• **Pixel coordinate grounding data**:
*** Begin section ***
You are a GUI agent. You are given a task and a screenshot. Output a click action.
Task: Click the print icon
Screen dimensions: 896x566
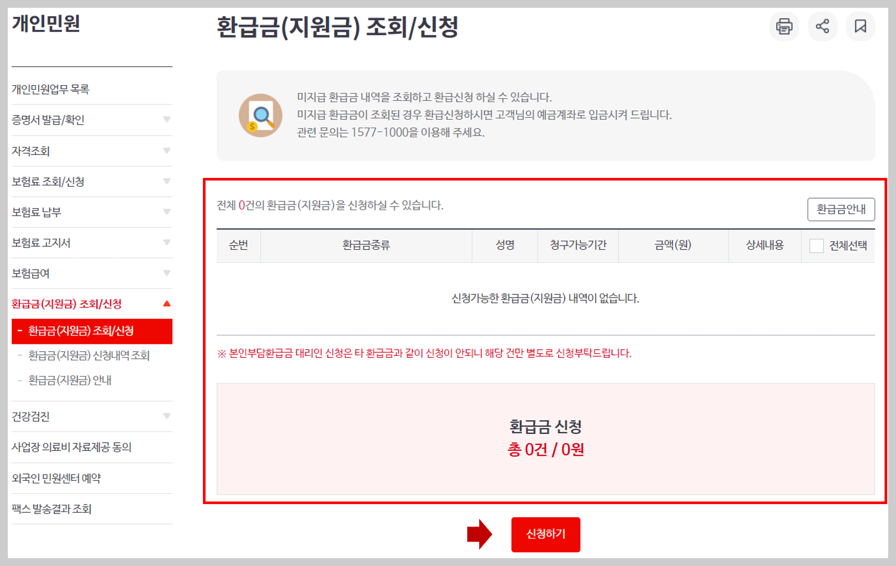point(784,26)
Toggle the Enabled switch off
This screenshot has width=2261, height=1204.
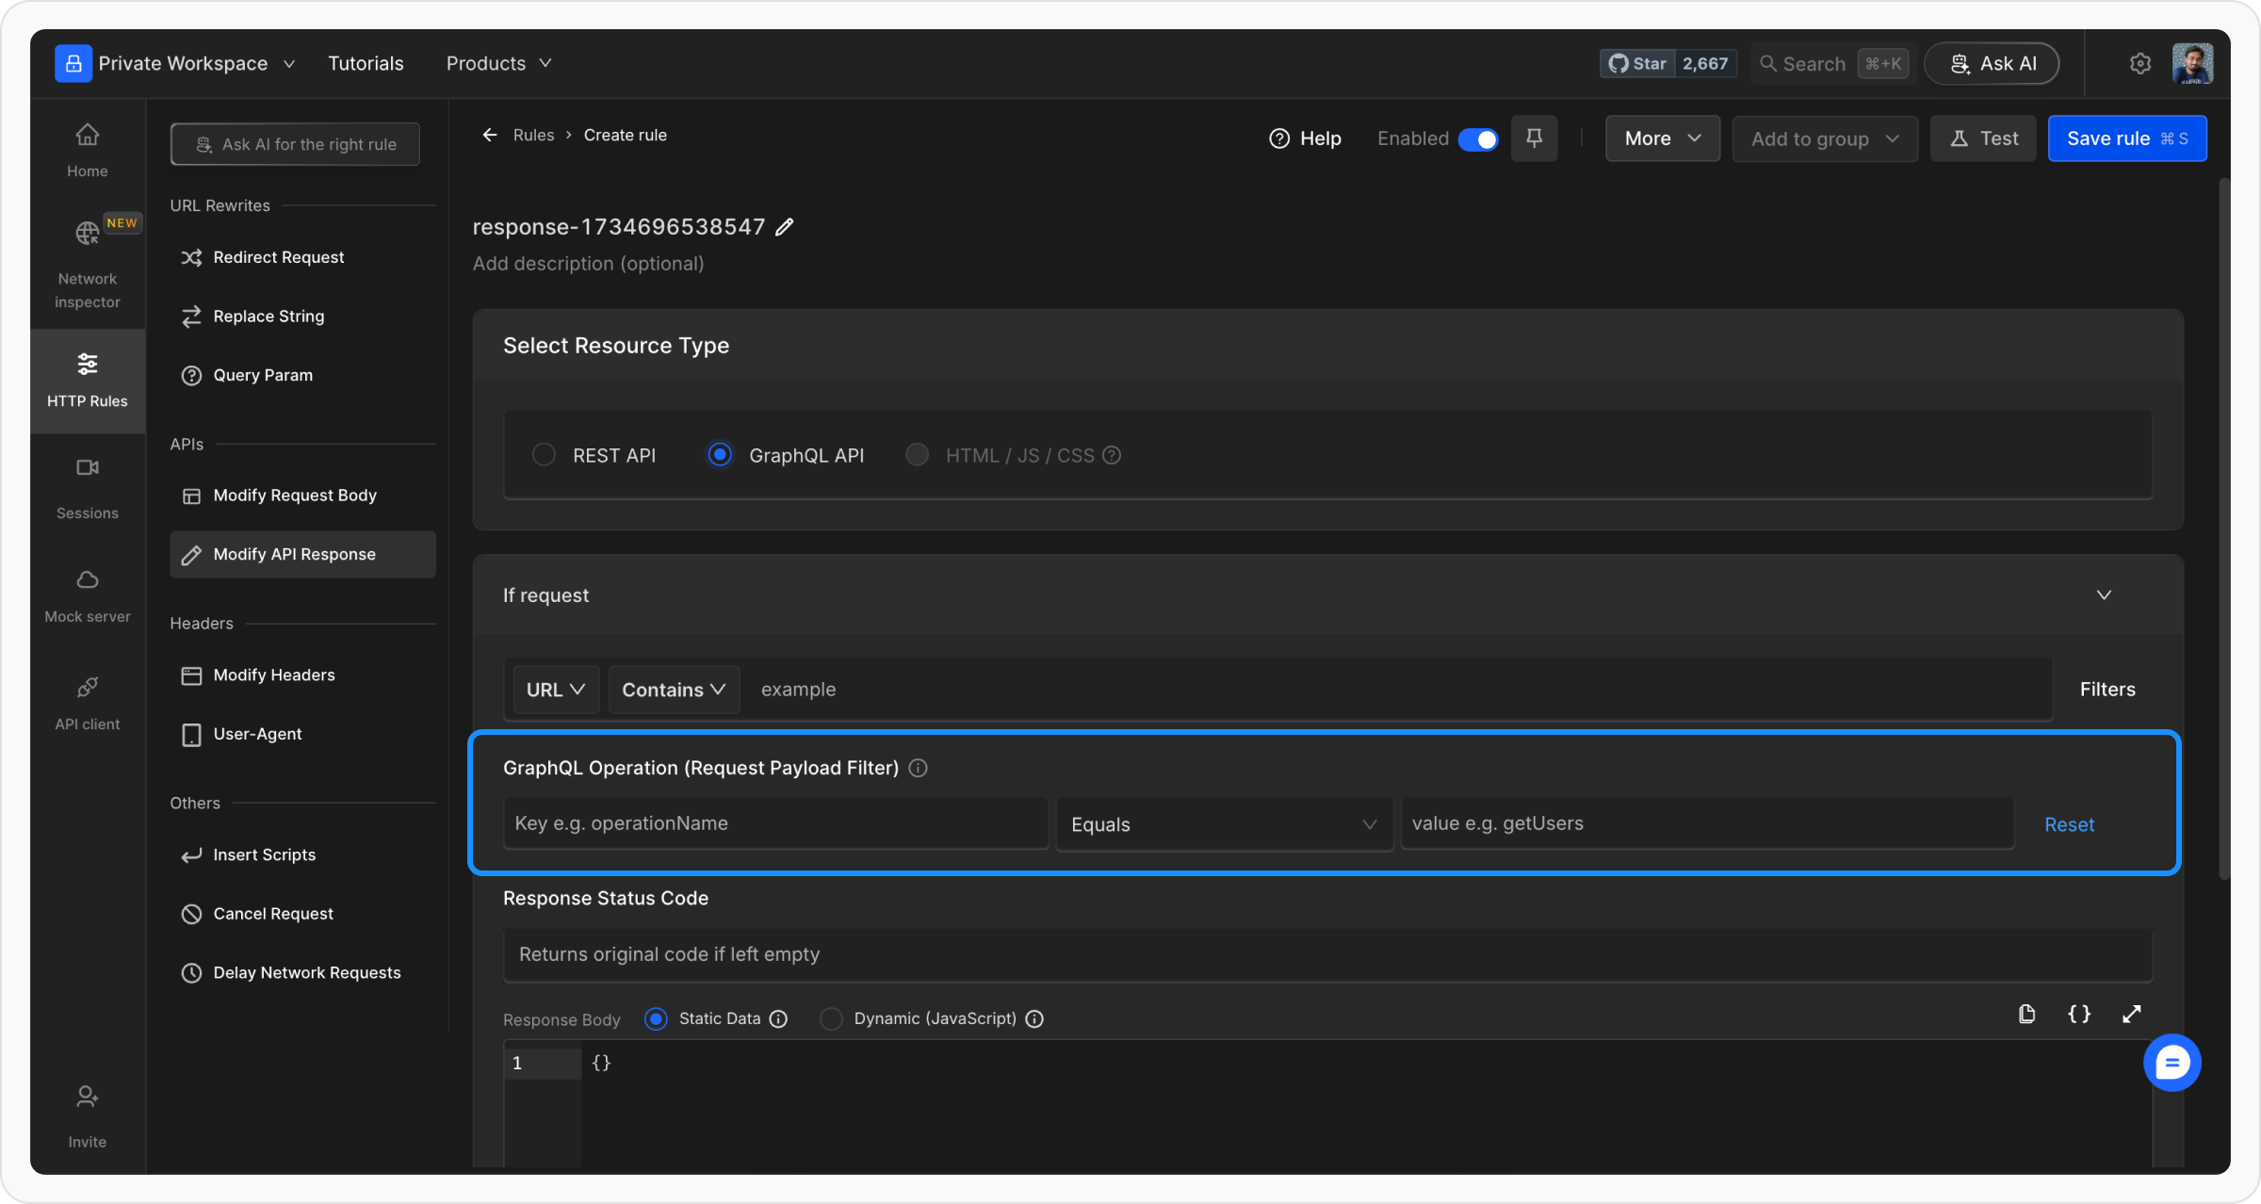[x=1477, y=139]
*** End section ***
• **Instructions for the task**: If the records contain pictures, skip them, and transcribe exactly every line from the one with "Screen dimensions: 896x566" through the last line.

• **Solution for this problem**:
Screen dimensions: 896x566
point(784,26)
Toggle the Enabled switch off
This screenshot has width=2261, height=1204.
[x=1477, y=139]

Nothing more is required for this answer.